Куда? Зачем? Что ждет его впереди? То же самое ледяное безмолвие. Та же самая белая смерть.

Страшный путь. Зимний путь. По земле, объятой мертвым сном.

Более сильный образ меттерниховского режима создать было трудно. Непостижимо, как поэт, никогда не бывавший в Австрии, смог все это написать. Вероятно, и ему в его Дессау жилось не слаще, чем в благословенной богом Вене. Для горя и страданий нет границ. Для подавления человека тоже.

Когда Шуберт начинал чтение стихотворного цикла «Зимний путь. Из записок странствующего валторниста», его привлекло знакомое имя Вильгельма Мюллера, автора текстов «Прекрасной мельничихи».

Когда он окончил чтение, он понял, что случай дал ему в руки дело всей жизни. Он понял, что, наконец, может и должен написать о себе и о времени, о судьбе своей и о судьбе своего поколения.

Задача огромная. Неслыханного охвата и тяжести. Она подавила его настолько, что он перестал походить на самого себя. Стал мрачным, нелюдимым. Его занимало лишь одно – стихи, безотрадные, как окружающая жизнь, и печальные, как скованная стужей природа. Они настолько завладели им, что он перестал встречаться даже с самыми близкими друзьями.

На все их тревожные расспросы Шуберт лишь поспешно и отрывисто отвечал:

– Скоро вы все услышите… И все поймете…

Такого с ним не бывало. Ни одна работа с подобной силой не завладевала им. И не доставляла стольких страданий. Он писал о страдании и страдал. Он писал о безысходной тоске и безысходно тосковал. Он писал о мучительной боли души и испытывал душевные муки.

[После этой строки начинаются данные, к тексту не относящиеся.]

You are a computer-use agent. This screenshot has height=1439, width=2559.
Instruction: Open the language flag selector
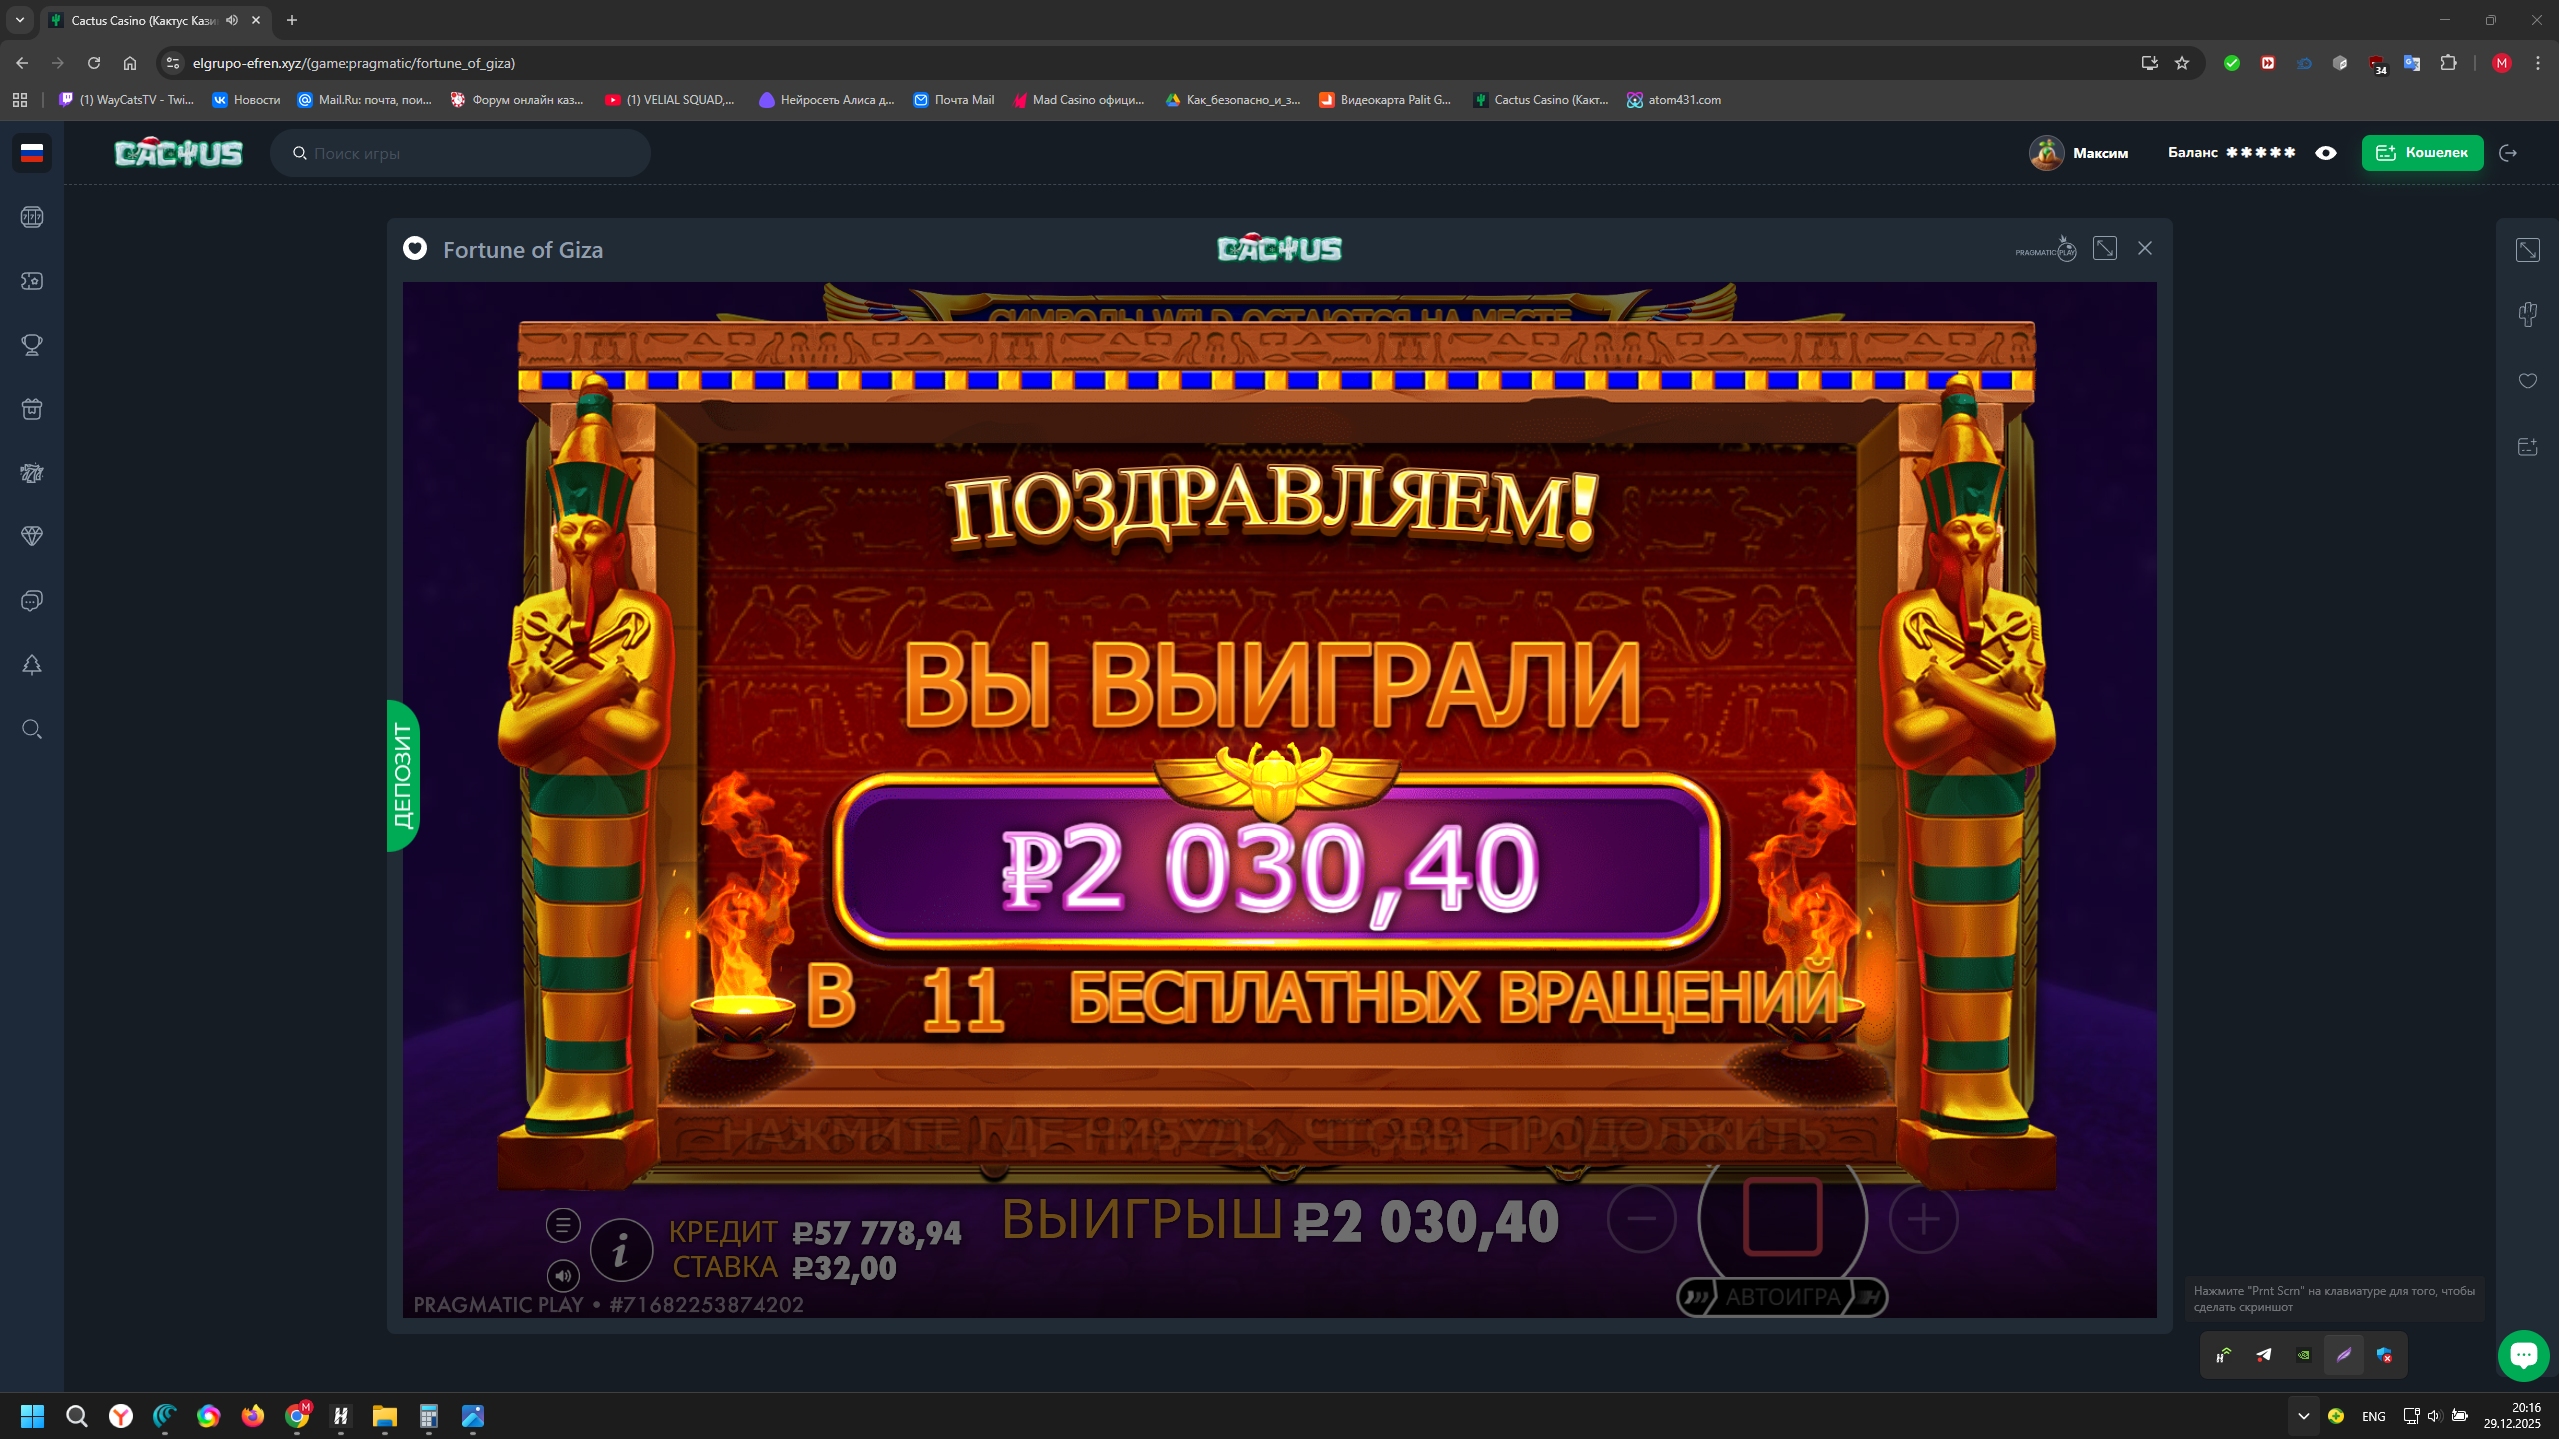point(32,153)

«Зимний путь» – это хождение по мукам. И лирического героя. И автора.

Цикл, написанный кровью сердца, будоражит кровь и бередит сердца. Тонкая нить, сотканная художником, соединила незримой, но нерасторжимой связью душу одного человека с душой миллионов людей. Раскрыла их сердца потоку чувств, устремившихся из его сердца.

«Зимний путь» открывается песней «СПОКОЙНО СПИ». Напев ее прост и печален. Мелодия малоподвижна. И лишь ритм и фортепьянный аккомпанемент передают мерное, однообразное движение одиноко бредущего человека. Его безостановочный шаг.

В глухую зимнюю ночь, когда вся даль бела от снега, отправился он в дорогу. Чужой и неприкаянный, никому не нужный, всеми гонимый, никем не любимый.

Кто любит, тот блуждает –
Таков закон судьбы… –

с печалью и горестью сознает путник.

И, уходя, желает любимой:

Мой друг, спокойно спи.

«ФЛЮГЕР» – вторая песня цикла. Начальные такты вступления рисуют порыв жестокого ветра, крутящего флюгер. Он крутится в вышине, на крыше дома, а скитальцу чудится, что флюгер насмехается над ним. В безжалостном мире, где богатство – все, а человек – ничто, бессовестный флюгер, поворачивающийся туда, куда дует ветер, олицетворяет мораль.

«ЗАСТЫВШИЕ СЛЕЗЫ». Путник тяжело ступает по печальной, как напев его песни, заснеженной равнине. Из глаз струятся слезы и стынут на щеках. Они подобны инею, покрывающему деревья зимой, в рассветный час.

Меж тем тоска из сердца
Ключом горячим бьет.
Мне странно, что не тает
Кругом весь снег и лед.

Но тоске, как ни жгуча она, не растопить оцепенения, охватившего природу и человека.

«ОЦЕПЕНЕНИЕ». И, как контраст оцепенелости, возникает бурное движение. Взволнованна и неудержно стремительна песня. Будто музыка вдруг стряхнула оцепенелость и освободилась от ледяных оков.

Но нет. Свобода эта мнима. Она – мираж, возникший вместе с воспоминаниями. Счастливое прошлое, смешавшись с горестным настоящим, создает настроение трагизма.

Вот здесь мы с ней бродили,
Когда цвели луга…
Цветы давно увяли,
Трава давно мертва…
. . . . . . . . . . . . .
Сковал мне сердце лед.

«ЛИПА». И опять в воспоминаниях оживает былое. И снова вместе с ним приходит умиротворение. И сладкий покой.

Легкий ветерок шумит листвой старой липы. Тихо, задумчиво, ласково звучит фортепьянная партия. В шелест листвы вплетается светлое журчанье ручья.

Плавно течет мелодия, приветливая, сладкозвучная.